Bila prinsip non-kompromi ini dihubungkan dengan kisah diatas, jelas sekali bahwa dengan mengambil bagian dalam ritual agama yang bertentangan dengan iman Kristen, mereka telah mengambil sikap kompromi.  Akibatnya, orang-orang yang tidak tahu bahwa mereka adalah pengikut Kristus akan melihatnya mereka sebagai pengikut agama lain - saya sendiri juga baru menyadari bahwa mereka adalah orang Kristen karena ada yang memberitahukannya pada saya, bila tidak maka saya pun akan melihat mereka sebagai orang-orang non-kristen – sedangkan bagi orang yang tahu bahwa mereka adalah orang Kristen tentu saja akan menjadi batu sandungan.      
Dengan demikian, bisa dikatakan bahwa sikap mereka yang melakukan kompromi terhadap budaya ataupun keinginan orang lain (orang tua) menunjukkan bahwa mereka bukanlah murid-murid Tuhan Yesus yang radikal yang mau membayar harga dalam mengikuti-Nya.    

KESIMPULAN

      Dalam kehidupan iman kita untuk menjadi murid Kristus yang sejati, banyak hal yang terlihat “abu-abu” atau tidak jelas.  Akibatnya, seringkali kita memikirkan dan mencari solusi yang tidak berdasarkan kepada prinsip Firman Tuhan, sehingga tidaklah mengherankan bila banyak orang Kristen yang mengambil sikap kompromi di dalam menyelesaikan permasalahannya.  Banyak orang Kristen yang akhirnya tidak mau membayar harga di dalam mengikuti Kristus.  Karena itu, biarlah tulisan ini dapat mengingatkan kita bahwa kita dipanggil untuk menjadi murid Kristus yang sejati,  dan seorang murid Kristus yang sejati adalah seorang murid yang mau membayar harga untuk terus setia mengikuti-Nya.

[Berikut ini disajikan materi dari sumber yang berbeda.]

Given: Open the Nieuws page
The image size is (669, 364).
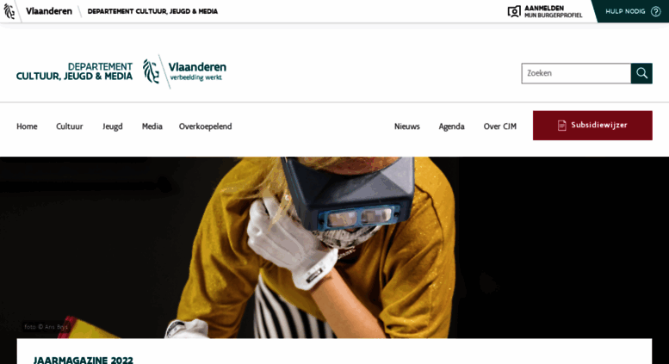Looking at the screenshot, I should click(407, 126).
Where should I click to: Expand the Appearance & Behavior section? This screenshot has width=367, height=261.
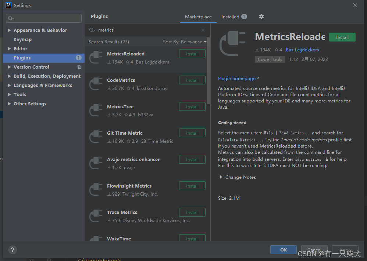point(10,30)
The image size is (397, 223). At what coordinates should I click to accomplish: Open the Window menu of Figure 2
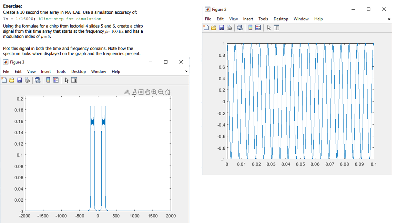click(x=301, y=19)
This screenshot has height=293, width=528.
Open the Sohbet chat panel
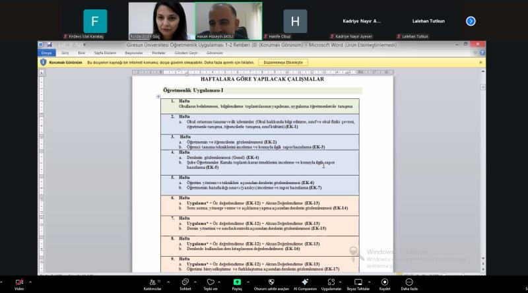(185, 282)
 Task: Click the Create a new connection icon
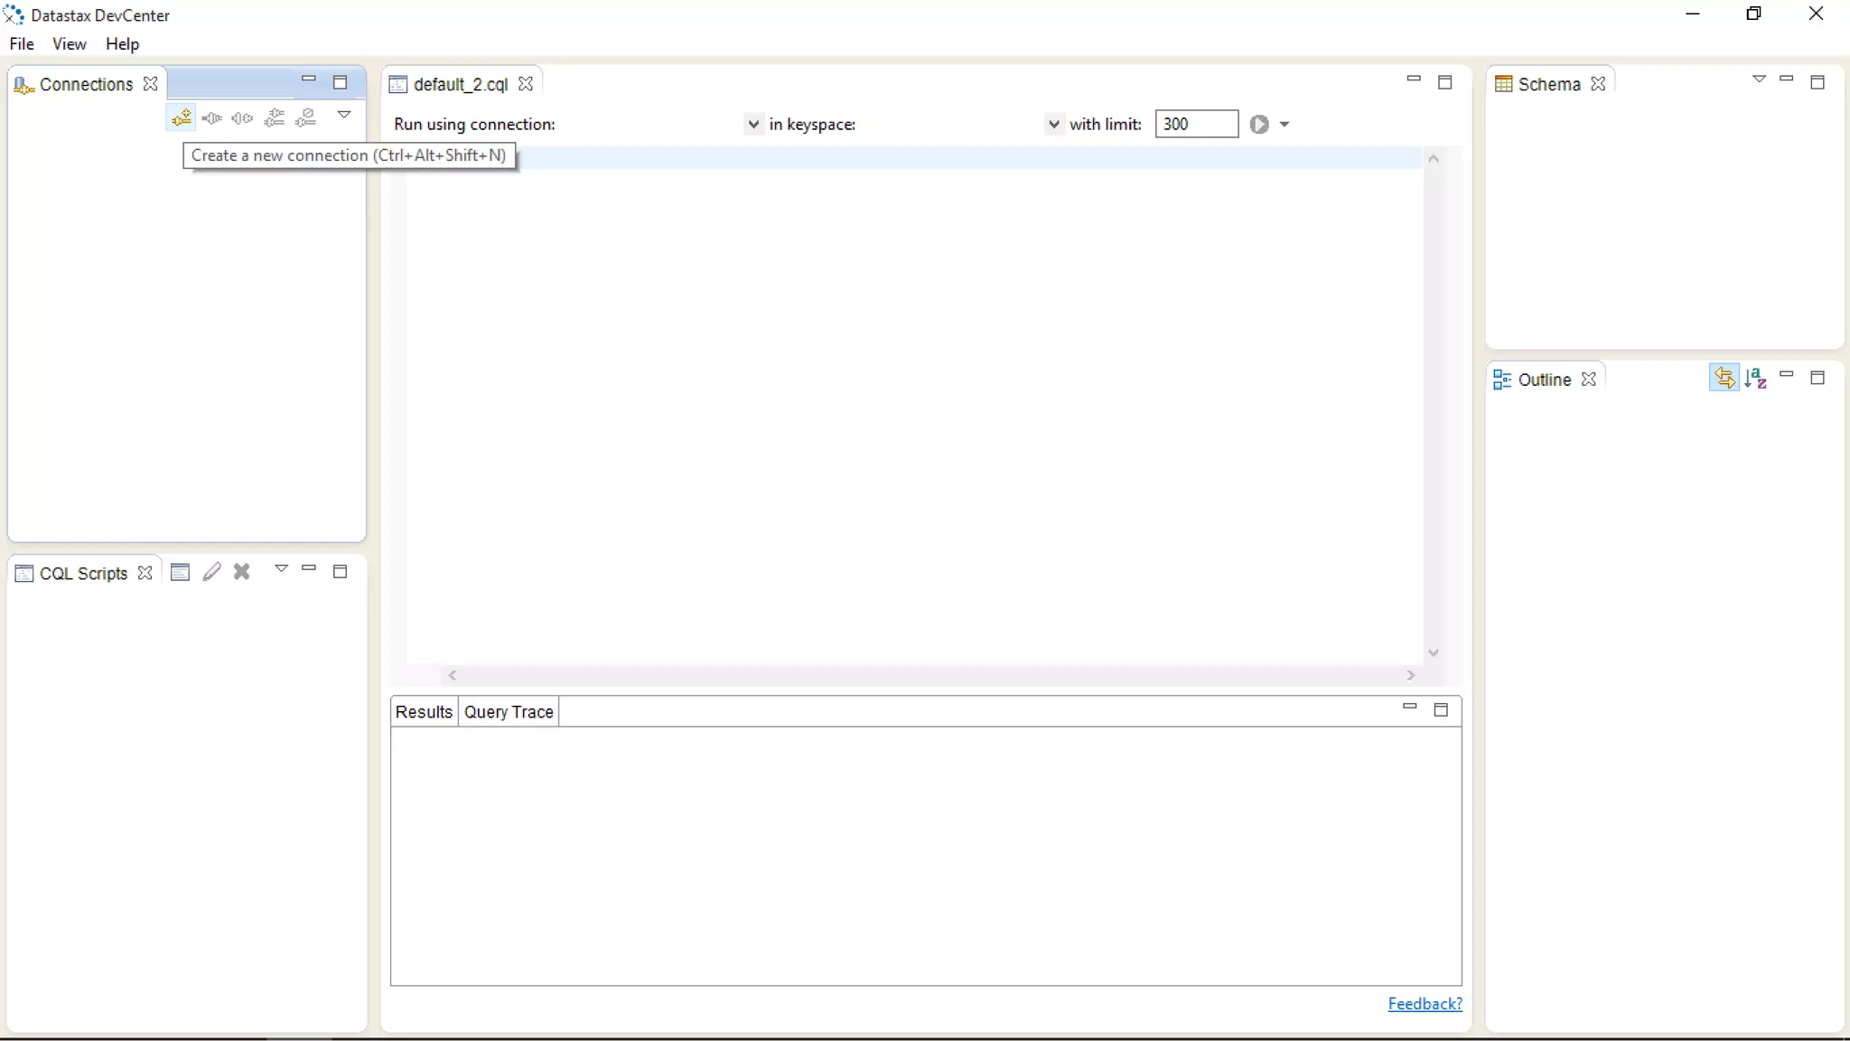click(x=182, y=117)
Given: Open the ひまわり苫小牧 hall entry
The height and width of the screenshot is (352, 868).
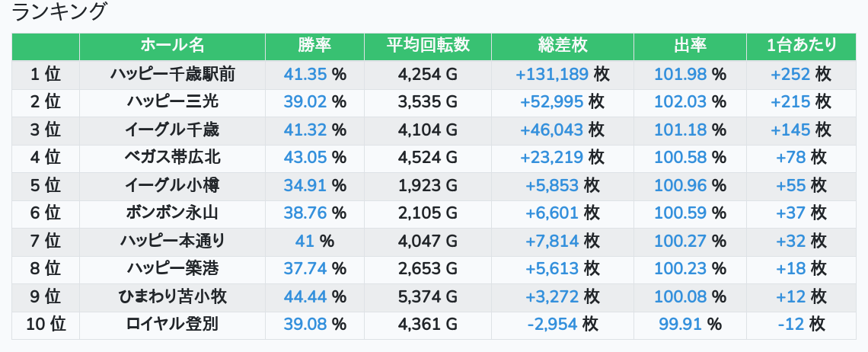Looking at the screenshot, I should point(172,296).
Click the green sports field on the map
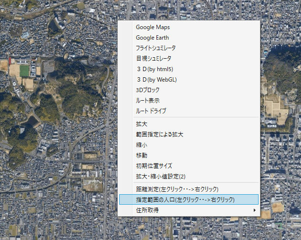301x240 pixels. click(24, 71)
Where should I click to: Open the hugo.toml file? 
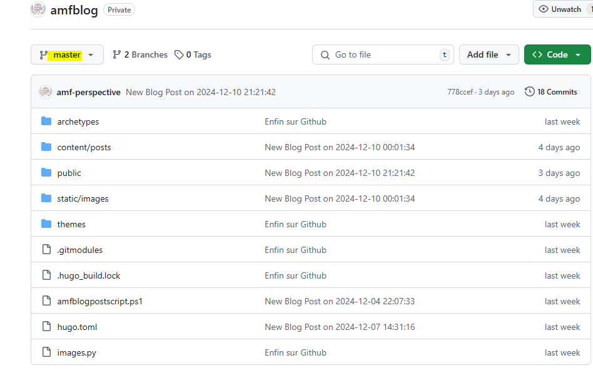click(77, 327)
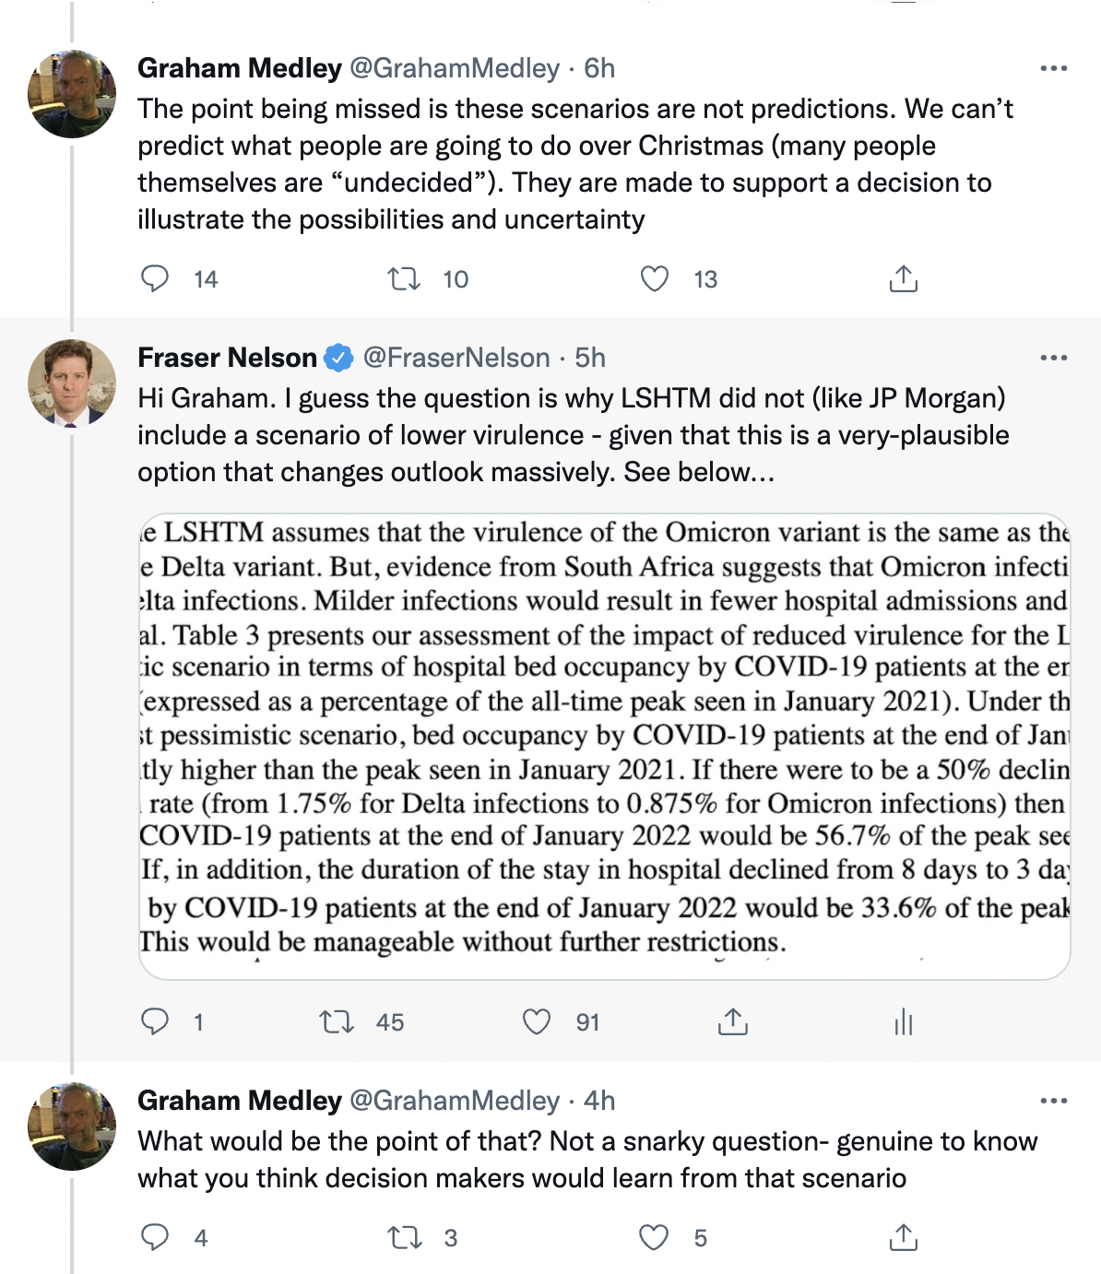Like Graham Medley's 4h tweet
Image resolution: width=1101 pixels, height=1274 pixels.
pos(654,1237)
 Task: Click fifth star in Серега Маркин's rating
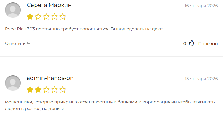click(63, 17)
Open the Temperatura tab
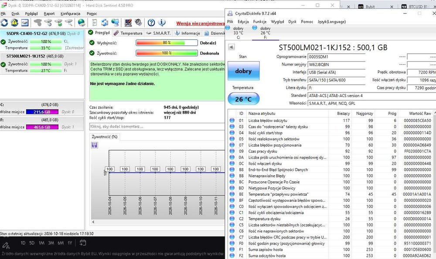The image size is (436, 259). (x=128, y=33)
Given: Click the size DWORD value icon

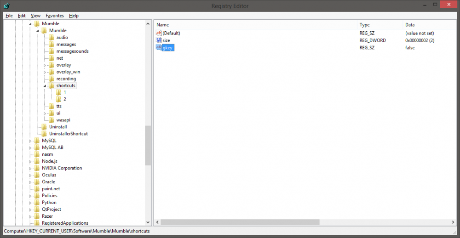Looking at the screenshot, I should 159,40.
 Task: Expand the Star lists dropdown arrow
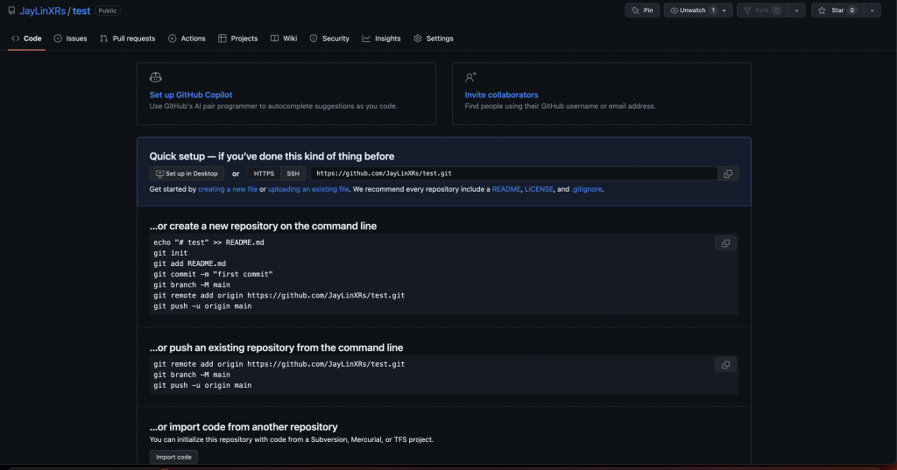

[1]Donald A. Hagner, Matthew 1-13. WBC (Vol. 33a; Dallas: Word, 2002) 217.
[2] B. B. Barton, Matthew. LABC (Wheaton, Illinoise: Tyndale House Publishers, 1996) 160.
[3]Hagner, Matthew 1-13. WBC: 217.
[4]Barton, Matthew. LABC: 160.
[5]Ibid.
[6]John Stott, (Surabaya: Literatur Perkantas Jatim, 2010) 15.